Oliver v. Zimmerman (In re Zimmerman)

567 B.R. 521, 77 Collier Bankr. Cas. 2d 528, 2017 Bankr. LEXIS 457
CourtUnited States Bankruptcy Court, N.D. Ohio
DecidedFebruary 16, 2017
DocketCase No.: 16-31038; Adv. Pro. No. 16-3077
StatusPublished
Cited by6 cases

This text of 567 B.R. 521 (Oliver v. Zimmerman (In re Zimmerman)) is published on Counsel Stack Legal Research, covering United States Bankruptcy Court, N.D. Ohio primary law. Counsel Stack provides free access to over 12 million legal documents including statutes, case law, regulations, and constitutions.

Bluebook
Oliver v. Zimmerman (In re Zimmerman), 567 B.R. 521, 77 Collier Bankr. Cas. 2d 528, 2017 Bankr. LEXIS 457 (Ohio 2017).

Opinion

MEMORANDUM OF DECISION

Mary Ann Whipple, United States Bankruptcy Judge

This adversary proceeding is before the court for decision after trial on Plaintiffs [524]*524pro se complaint to determine discharge-ability of a debt owed to him by Defendant. Defendant is a debtor in the underlying Chapter 7 case. Plaintiffs complaint is based upon Defendant’s failure to complete construction of a pole barn on Plaintiffs property after contracting to do so and after Plaintiff paid him $36,000. According to Plaintiff, Defendant owes him a debt resulting from his fraudulent representations that should be excepted from his Chapter 7 discharge. Although not specifically identified in his complaint, Plaintiff is proceeding under 11 U.S.C. § 523(a)(2)(A).
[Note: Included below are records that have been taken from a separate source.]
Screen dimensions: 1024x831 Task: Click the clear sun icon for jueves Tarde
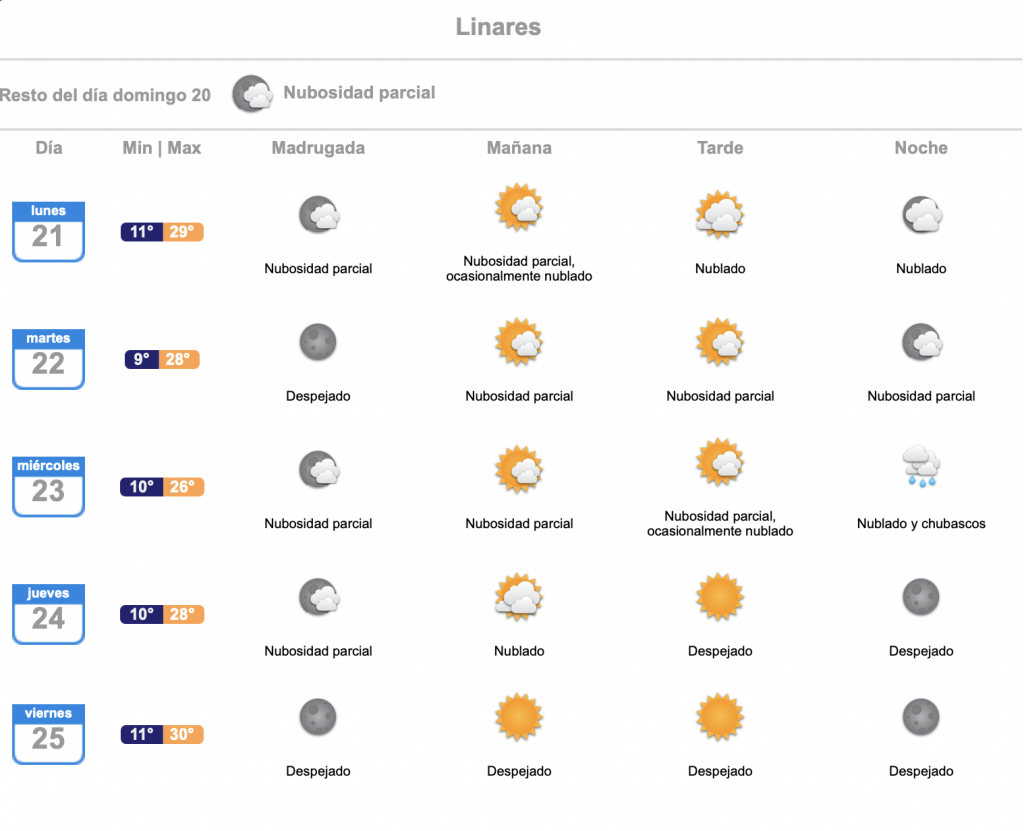coord(720,597)
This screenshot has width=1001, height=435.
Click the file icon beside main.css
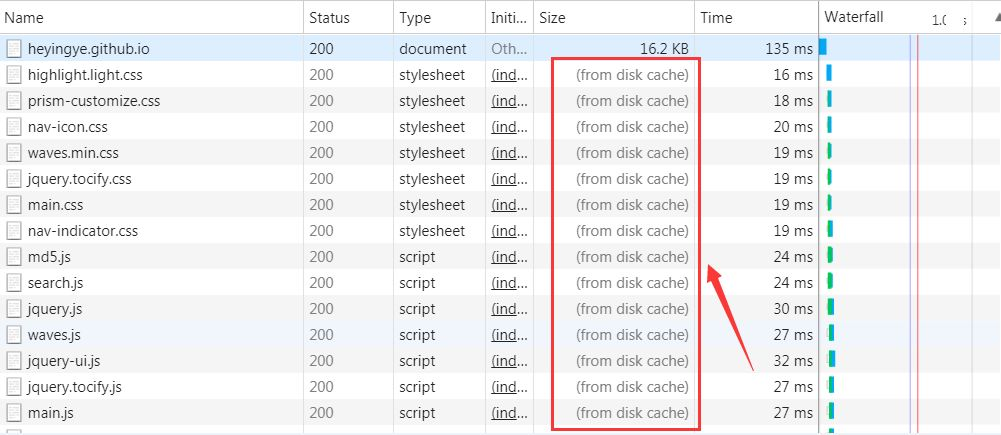tap(13, 205)
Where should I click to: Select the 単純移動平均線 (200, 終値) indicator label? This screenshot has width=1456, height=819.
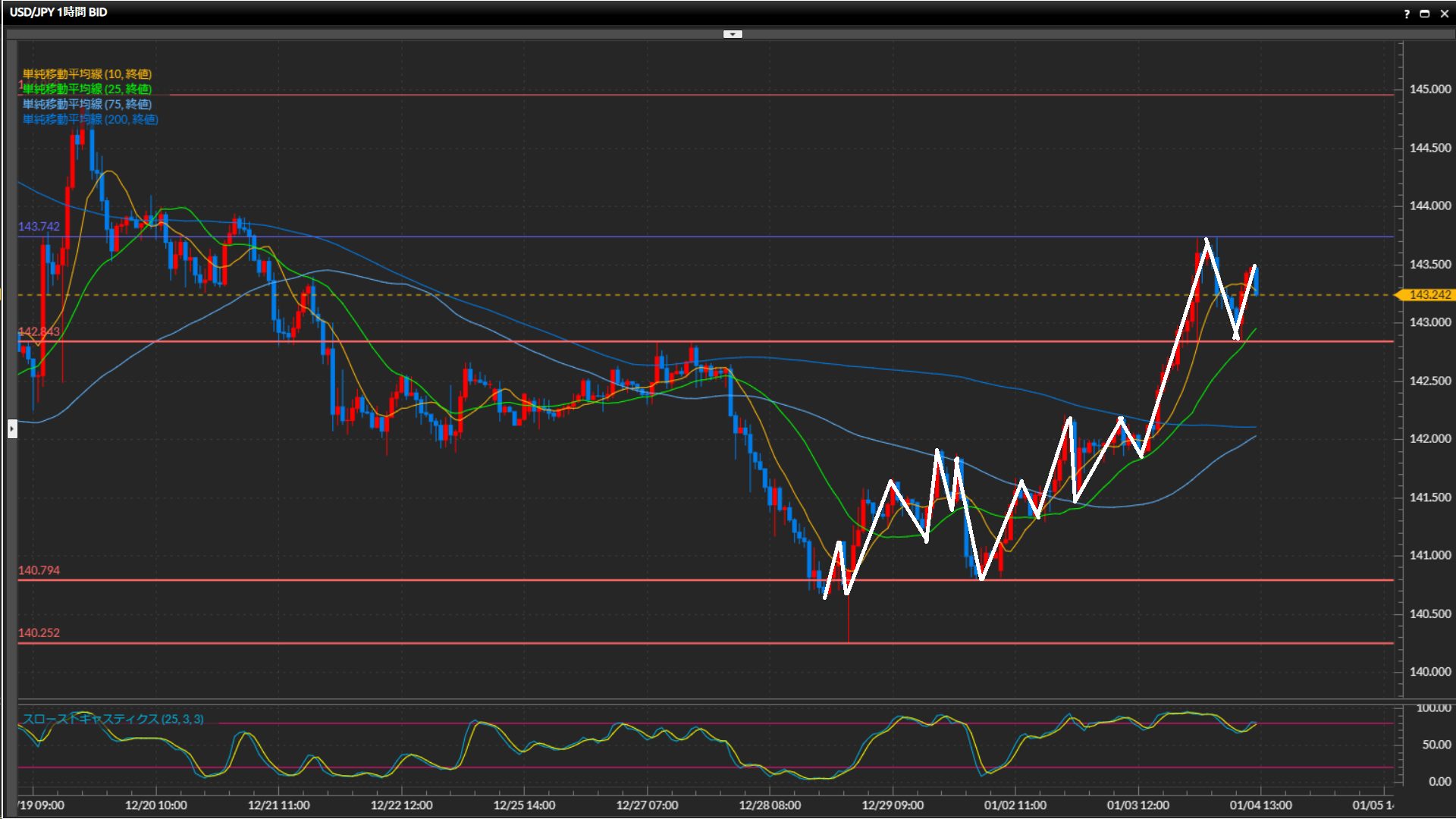coord(90,119)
The district court has jurisdiction over this adversary proceeding pursuant to 28 U.S.C. § 1334(b) as a civil proceeding arising in or related to a case under Title 11. This proceeding has been referred to this court by the district court under its general order of reference. 28 U.S.C. § 157(a); General Order 2012-7 of the United States District Court for the Northern District of Ohio. Proceedings to determine discharge-ability of debts are core proceedings that the court may hear and decide. 28 U.S.C. § 157(b)(1) and (b)(2)(I).

This Memorandum of Decision constitutes the court’s findings of fact and conclusions of law pursuant to Fed. R. Civ. P. 52, made applicable to this adversary proceeding by Fed. R. Bankr. P. 7052. Regardless of whether specifically referred to in this Memorandum of Decision, the court has examined the submitted materials, weighed the credibility of the witnesses, considered all of the evidence, and reviewed the entire record of the case. Based upon that review, and for the reasons discussed -below, the court finds that Plaintiff is entitled to judgment that a debt owed him pursuant to a Cognovit Note signed by Defendant is nondischargeable under 11 U.S.C. § 523(a)(2)(A).

FINDINGS OF FACT

Plaintiff entered into a contract with Central Ohio Builders LLC (“the LLC”) on August 2, 2009, for the construction of a pole barn on his property. Defendant was the principal of the LLC. The contract provided for payment by Plaintiff as follows:

1. $30,000 Down — PAID TO MATERIAL-SUPPLIERS
2. $ 6,000 First Day On Job 1/3
3. $ 6,000 Framing Completion 1/3
4. $ 6,000 Upon Completion 1/3

[Def. Ex. A]. Next to “PAID TO MATERIAL SUPPLIERS” is the handwritten notation, “J & H Construction.” [Id.]. Information provided to the LLC’s customers includes a statement that it “allow[s] the customer to pay our material suppliers direct to assure the rightful property owner that NO liens can be filed.” [PI. Ex. IB, final ¶ (emphasis in original) ].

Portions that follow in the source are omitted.